Up to 1 out of every 5 pregnancies ends in a miscarriage, and 1 in 40 babies are born with a birth defect. These are referred to as the background population risks.  They describe the chance of these events happening for any pregnancy before taking factors such as the mother’s health during pregnancy, her lifestyle, medicines she takes and the genetic make up of her and the baby’s father into account.

Medicines use in pregnancy

Most medicines used by the mother will cross the placenta and reach the baby. Sometimes this may have beneficial effects for the baby.  There are, however, some medicines that can harm a baby’s normal development.  How a medicine affects a baby may depend on the stage of pregnancy when the medicine is taken. If you are on regular medication you should discuss these effects with your doctor/health care team before becoming pregnant.

If a new medicine is suggested for you during pregnancy, please ensure the doctor or health care professional treating you is aware of your pregnancy.

When deciding whether or not to use a medicine in pregnancy you need to weigh up how the medicine might improve your and/or your unborn baby’s health against any possible problems that the drug may cause. Our bumps leaflets are written to provide you with a summary of what is known about use of a specific medicine in pregnancy so that you can decide together with your health care provider what is best for you and your baby.   

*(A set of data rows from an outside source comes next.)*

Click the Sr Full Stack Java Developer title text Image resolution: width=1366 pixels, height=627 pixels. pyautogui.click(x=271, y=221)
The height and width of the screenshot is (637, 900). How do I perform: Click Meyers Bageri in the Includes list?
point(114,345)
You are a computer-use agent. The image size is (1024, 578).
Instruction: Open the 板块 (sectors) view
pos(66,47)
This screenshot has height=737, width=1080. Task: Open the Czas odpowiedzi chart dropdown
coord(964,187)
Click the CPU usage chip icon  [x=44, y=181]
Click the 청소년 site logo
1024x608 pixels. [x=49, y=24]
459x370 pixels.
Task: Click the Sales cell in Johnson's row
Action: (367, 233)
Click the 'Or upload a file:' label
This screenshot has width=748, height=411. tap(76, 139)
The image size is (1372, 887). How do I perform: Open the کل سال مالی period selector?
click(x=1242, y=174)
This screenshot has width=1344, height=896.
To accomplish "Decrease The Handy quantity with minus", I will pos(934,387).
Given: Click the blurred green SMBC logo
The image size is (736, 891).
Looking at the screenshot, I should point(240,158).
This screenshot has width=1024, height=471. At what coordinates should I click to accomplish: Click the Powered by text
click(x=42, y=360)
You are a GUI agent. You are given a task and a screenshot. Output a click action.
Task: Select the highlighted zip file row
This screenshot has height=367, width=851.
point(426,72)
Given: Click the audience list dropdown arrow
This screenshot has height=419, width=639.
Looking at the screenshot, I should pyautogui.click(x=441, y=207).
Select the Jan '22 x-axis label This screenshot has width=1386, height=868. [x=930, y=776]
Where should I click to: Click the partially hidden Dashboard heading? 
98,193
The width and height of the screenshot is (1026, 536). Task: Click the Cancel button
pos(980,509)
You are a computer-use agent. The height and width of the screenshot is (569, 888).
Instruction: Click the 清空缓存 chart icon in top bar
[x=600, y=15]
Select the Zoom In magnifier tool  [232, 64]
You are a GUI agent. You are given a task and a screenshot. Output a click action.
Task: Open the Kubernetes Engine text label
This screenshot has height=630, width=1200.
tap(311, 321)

Every pregnancy is unique. The decision to start, stop, continue or change a prescribed medicine before or during pregnancy should be made in consultation with your health care provider. It is very helpful if you can record all your medication taken in pregnancy in your hand held maternity records.

Disclaimer: This information is not intended to replace the individual care and advice of your health care provider. New information is continually becoming available. Whilst every effort will be made to ensure that this information is accurate and up to date at the time of publication, we cannot cover every eventuality and the information providers cannot be held responsible for any adverse outcomes following decisions made on the basis of this information. We strongly advise that printouts should NOT be kept for any length of time, or for “future reference” as they can rapidly become out of date.